> **ABOUT THIS EXERCISE**
Your task is to set down the line containing "[SportsDirect.de - The" and every later line of the entries, word for word, including the last.

> **PROVIDED MATERIAL**
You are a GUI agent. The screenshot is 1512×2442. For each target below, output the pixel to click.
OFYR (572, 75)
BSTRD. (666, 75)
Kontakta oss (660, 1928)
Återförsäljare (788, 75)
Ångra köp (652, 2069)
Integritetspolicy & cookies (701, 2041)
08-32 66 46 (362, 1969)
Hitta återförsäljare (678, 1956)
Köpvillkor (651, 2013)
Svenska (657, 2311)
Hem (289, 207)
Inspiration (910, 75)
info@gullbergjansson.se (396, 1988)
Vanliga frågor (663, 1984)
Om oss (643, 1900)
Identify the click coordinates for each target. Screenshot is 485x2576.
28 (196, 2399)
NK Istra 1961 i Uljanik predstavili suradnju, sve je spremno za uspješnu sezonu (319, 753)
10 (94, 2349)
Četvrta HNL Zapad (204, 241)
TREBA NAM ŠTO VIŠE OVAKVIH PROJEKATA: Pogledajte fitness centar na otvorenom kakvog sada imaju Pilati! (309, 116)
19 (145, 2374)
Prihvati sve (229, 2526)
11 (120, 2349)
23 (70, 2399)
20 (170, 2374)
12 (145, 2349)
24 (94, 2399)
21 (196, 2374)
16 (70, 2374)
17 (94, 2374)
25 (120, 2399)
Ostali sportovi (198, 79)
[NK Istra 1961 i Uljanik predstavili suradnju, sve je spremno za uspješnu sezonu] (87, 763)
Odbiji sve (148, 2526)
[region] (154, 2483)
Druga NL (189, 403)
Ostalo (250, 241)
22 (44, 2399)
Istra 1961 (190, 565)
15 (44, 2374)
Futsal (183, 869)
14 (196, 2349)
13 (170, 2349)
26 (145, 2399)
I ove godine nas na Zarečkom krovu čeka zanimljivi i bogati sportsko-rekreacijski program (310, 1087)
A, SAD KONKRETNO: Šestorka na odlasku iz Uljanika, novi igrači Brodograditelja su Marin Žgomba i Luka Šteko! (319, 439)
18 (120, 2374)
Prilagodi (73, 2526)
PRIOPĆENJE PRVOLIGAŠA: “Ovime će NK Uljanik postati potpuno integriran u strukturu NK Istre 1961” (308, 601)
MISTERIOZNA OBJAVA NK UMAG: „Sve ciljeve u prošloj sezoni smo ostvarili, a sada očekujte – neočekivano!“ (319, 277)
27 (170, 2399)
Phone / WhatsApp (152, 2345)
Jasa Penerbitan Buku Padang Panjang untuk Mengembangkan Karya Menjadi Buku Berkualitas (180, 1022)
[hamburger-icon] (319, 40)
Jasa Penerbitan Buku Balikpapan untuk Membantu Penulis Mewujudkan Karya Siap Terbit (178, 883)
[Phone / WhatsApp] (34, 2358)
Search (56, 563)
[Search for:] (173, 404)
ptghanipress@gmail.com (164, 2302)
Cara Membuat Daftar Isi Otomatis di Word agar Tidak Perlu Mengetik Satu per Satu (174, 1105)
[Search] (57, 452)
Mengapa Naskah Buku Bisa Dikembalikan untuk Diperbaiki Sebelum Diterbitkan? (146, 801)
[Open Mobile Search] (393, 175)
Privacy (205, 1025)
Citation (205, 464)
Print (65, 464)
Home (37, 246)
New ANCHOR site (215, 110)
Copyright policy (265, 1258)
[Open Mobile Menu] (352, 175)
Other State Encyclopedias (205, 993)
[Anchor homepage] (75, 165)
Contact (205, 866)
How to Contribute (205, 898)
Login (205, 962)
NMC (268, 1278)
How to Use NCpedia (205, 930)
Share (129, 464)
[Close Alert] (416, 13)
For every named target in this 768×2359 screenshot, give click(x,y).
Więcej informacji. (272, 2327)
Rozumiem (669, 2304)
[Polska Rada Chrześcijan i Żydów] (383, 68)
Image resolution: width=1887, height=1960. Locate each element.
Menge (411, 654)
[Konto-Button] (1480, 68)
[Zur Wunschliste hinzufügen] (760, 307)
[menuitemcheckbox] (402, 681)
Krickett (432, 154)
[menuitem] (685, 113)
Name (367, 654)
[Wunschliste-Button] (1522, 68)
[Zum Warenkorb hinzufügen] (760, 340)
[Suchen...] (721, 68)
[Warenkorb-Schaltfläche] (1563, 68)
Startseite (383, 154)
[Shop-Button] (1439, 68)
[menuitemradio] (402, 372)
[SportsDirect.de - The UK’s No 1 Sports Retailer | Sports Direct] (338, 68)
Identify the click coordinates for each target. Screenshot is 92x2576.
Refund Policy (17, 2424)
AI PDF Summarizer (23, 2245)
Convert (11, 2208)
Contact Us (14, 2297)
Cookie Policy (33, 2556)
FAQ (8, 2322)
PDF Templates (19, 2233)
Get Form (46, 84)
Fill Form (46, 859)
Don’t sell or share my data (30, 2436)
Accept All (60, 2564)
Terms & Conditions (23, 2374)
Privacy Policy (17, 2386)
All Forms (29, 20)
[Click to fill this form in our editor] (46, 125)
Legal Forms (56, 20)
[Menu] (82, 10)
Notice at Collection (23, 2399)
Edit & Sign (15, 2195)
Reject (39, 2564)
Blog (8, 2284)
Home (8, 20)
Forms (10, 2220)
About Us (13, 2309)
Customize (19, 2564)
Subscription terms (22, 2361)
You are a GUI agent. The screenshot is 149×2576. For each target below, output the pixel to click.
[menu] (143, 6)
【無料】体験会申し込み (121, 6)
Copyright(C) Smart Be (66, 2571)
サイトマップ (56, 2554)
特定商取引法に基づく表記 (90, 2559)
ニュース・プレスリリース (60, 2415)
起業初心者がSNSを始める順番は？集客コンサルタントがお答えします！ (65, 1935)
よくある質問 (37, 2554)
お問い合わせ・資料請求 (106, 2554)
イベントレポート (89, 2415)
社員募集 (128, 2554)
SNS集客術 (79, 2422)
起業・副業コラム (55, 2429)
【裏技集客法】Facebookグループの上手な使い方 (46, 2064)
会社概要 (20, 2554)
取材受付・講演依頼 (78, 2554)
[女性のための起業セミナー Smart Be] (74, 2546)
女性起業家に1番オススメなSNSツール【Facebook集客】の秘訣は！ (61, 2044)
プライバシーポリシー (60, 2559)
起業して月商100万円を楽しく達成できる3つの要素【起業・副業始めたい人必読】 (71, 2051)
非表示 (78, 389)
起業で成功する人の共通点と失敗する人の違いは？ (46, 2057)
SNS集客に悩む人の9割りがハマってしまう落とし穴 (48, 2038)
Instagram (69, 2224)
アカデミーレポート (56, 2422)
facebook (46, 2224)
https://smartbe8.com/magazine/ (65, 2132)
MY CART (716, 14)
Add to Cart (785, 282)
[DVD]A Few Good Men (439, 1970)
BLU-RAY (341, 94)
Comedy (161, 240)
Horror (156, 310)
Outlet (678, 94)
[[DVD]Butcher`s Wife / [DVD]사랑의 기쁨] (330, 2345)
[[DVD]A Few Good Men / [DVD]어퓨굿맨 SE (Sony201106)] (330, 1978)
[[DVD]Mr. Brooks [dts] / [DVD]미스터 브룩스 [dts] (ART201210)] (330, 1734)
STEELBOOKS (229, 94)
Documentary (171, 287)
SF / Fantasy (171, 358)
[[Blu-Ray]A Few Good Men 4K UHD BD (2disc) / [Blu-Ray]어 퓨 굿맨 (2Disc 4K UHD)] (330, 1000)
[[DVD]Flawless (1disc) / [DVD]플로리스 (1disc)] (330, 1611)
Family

> **RESPONSE FOR THIS EXERCISE**
[SportsDirect.de - The UK’s No 1 Sports Retailer | Sports Direct] (338, 68)
Identify the click coordinates for each target. Screenshot is 92x2576.
Refund Policy (17, 2424)
AI PDF Summarizer (23, 2245)
Convert (11, 2208)
Contact Us (14, 2297)
Cookie Policy (33, 2556)
FAQ (8, 2322)
PDF Templates (19, 2233)
Get Form (46, 84)
Fill Form (46, 859)
Don’t sell or share my data (30, 2436)
Accept All (60, 2564)
Terms & Conditions (23, 2374)
Privacy Policy (17, 2386)
All Forms (29, 20)
[Click to fill this form in our editor] (46, 125)
Legal Forms (56, 20)
[Menu] (82, 10)
Notice at Collection (23, 2399)
Edit & Sign (15, 2195)
Reject (39, 2564)
Blog (8, 2284)
Home (8, 20)
Forms (10, 2220)
About Us (13, 2309)
Customize (19, 2564)
Subscription terms (22, 2361)
You are a GUI agent. The screenshot is 149×2576. For each target below, output the pixel to click.
[menu] (143, 6)
【無料】体験会申し込み (121, 6)
Copyright(C) Smart Be (66, 2571)
サイトマップ (56, 2554)
特定商取引法に基づく表記 (90, 2559)
ニュース・プレスリリース (60, 2415)
起業初心者がSNSを始める順番は？集客コンサルタントがお答えします！ (65, 1935)
よくある質問 (37, 2554)
お問い合わせ・資料請求 (106, 2554)
イベントレポート (89, 2415)
社員募集 (128, 2554)
SNS集客術 (79, 2422)
起業・副業コラム (55, 2429)
【裏技集客法】Facebookグループの上手な使い方 (46, 2064)
会社概要 (20, 2554)
取材受付・講演依頼 (78, 2554)
[女性のための起業セミナー Smart Be] (74, 2546)
女性起業家に1番オススメなSNSツール【Facebook集客】の秘訣は！ (61, 2044)
プライバシーポリシー (60, 2559)
起業して月商100万円を楽しく達成できる3つの要素【起業・副業始めたい人必読】 (71, 2051)
非表示 (78, 389)
起業で成功する人の共通点と失敗する人の違いは？ (46, 2057)
SNS集客に悩む人の9割りがハマってしまう落とし穴 (48, 2038)
Instagram (69, 2224)
アカデミーレポート (56, 2422)
facebook (46, 2224)
https://smartbe8.com/magazine/ (65, 2132)
MY CART (716, 14)
Add to Cart (785, 282)
[DVD]A Few Good Men (439, 1970)
BLU-RAY (341, 94)
Comedy (161, 240)
Horror (156, 310)
Outlet (678, 94)
[[DVD]Butcher`s Wife / [DVD]사랑의 기쁨] (330, 2345)
[[DVD]A Few Good Men / [DVD]어퓨굿맨 SE (Sony201106)] (330, 1978)
[[DVD]Mr. Brooks [dts] / [DVD]미스터 브룩스 [dts] (ART201210)] (330, 1734)
STEELBOOKS (229, 94)
Documentary (171, 287)
SF / Fantasy (171, 358)
[[Blu-Ray]A Few Good Men 4K UHD BD (2disc) / [Blu-Ray]어 퓨 굿맨 (2Disc 4K UHD)] (330, 1000)
[[DVD]Flawless (1disc) / [DVD]플로리스 (1disc)] (330, 1611)
Family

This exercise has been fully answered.